* START *

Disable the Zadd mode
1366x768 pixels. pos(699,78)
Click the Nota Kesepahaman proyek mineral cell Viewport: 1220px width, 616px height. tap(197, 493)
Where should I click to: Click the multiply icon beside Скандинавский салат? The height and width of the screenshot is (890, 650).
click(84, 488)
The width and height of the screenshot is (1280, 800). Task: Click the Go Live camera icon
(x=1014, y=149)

* END *
* START *

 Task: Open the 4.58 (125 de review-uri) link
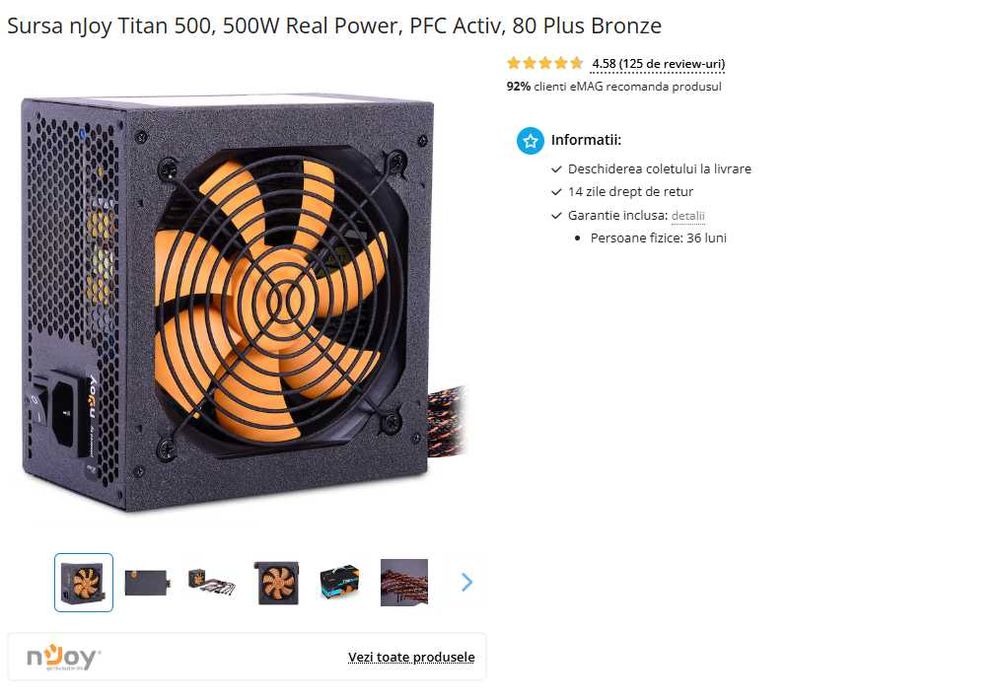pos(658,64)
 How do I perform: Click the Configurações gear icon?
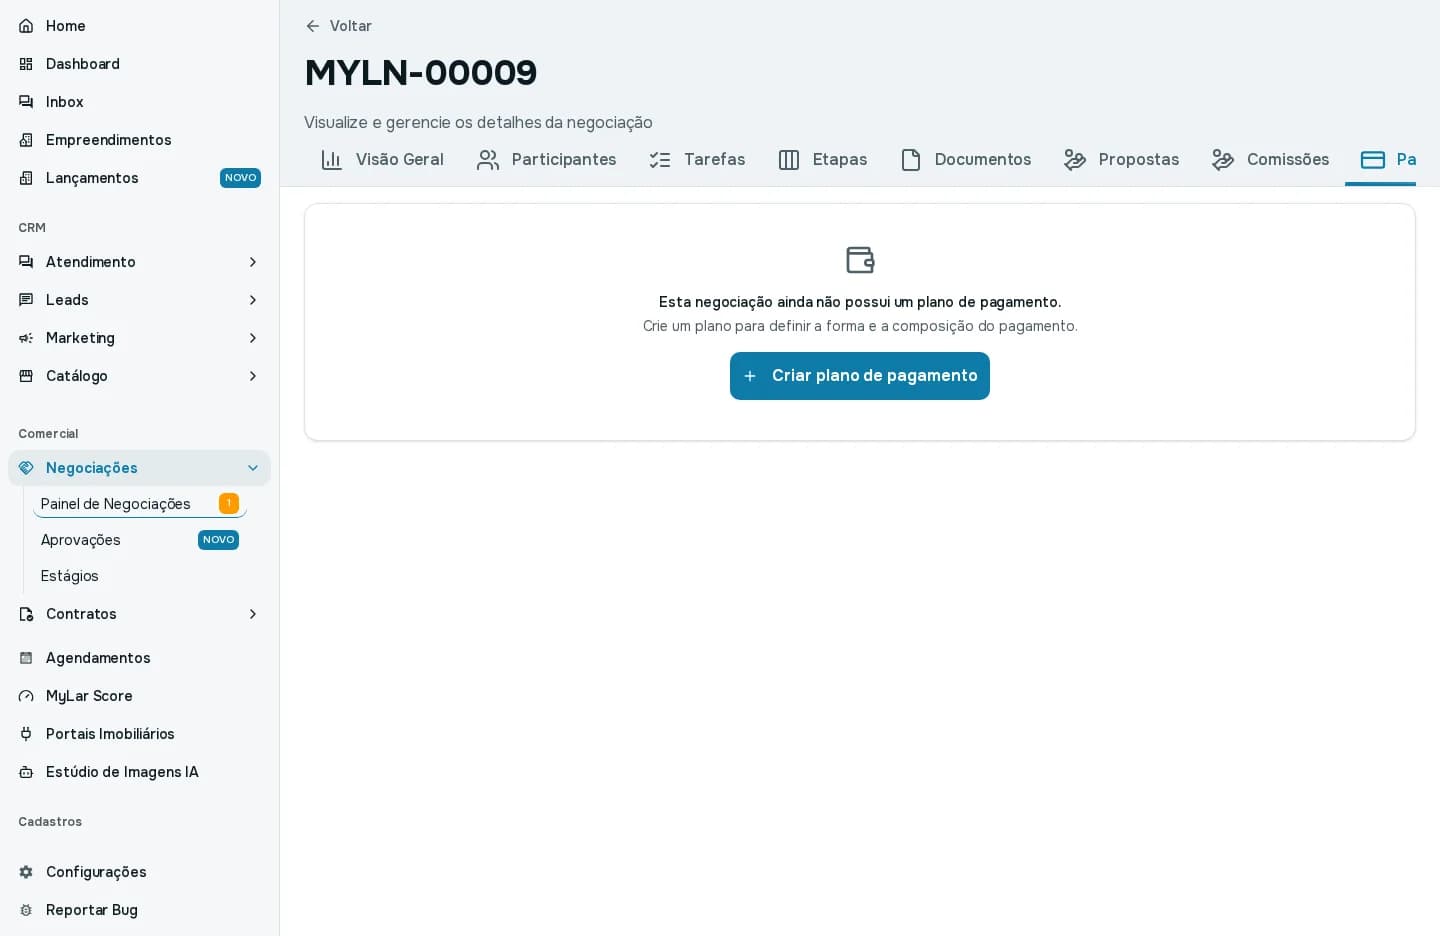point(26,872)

* END *

OBJECTIVE:
Starting with the line that contains "Disable the Zadd mode" and going on through the line that contains "(x=1014, y=149)", write out that part of the listing again, swapping "icon" for "button" and leaving everything else unchanged.

ANSWER TO THIS TASK:
Disable the Zadd mode
1366x768 pixels. pos(699,78)
Click the Nota Kesepahaman proyek mineral cell Viewport: 1220px width, 616px height. tap(197, 493)
Where should I click to: Click the multiply button beside Скандинавский салат? The height and width of the screenshot is (890, 650).
click(84, 488)
The width and height of the screenshot is (1280, 800). Task: Click the Go Live camera button
(x=1014, y=149)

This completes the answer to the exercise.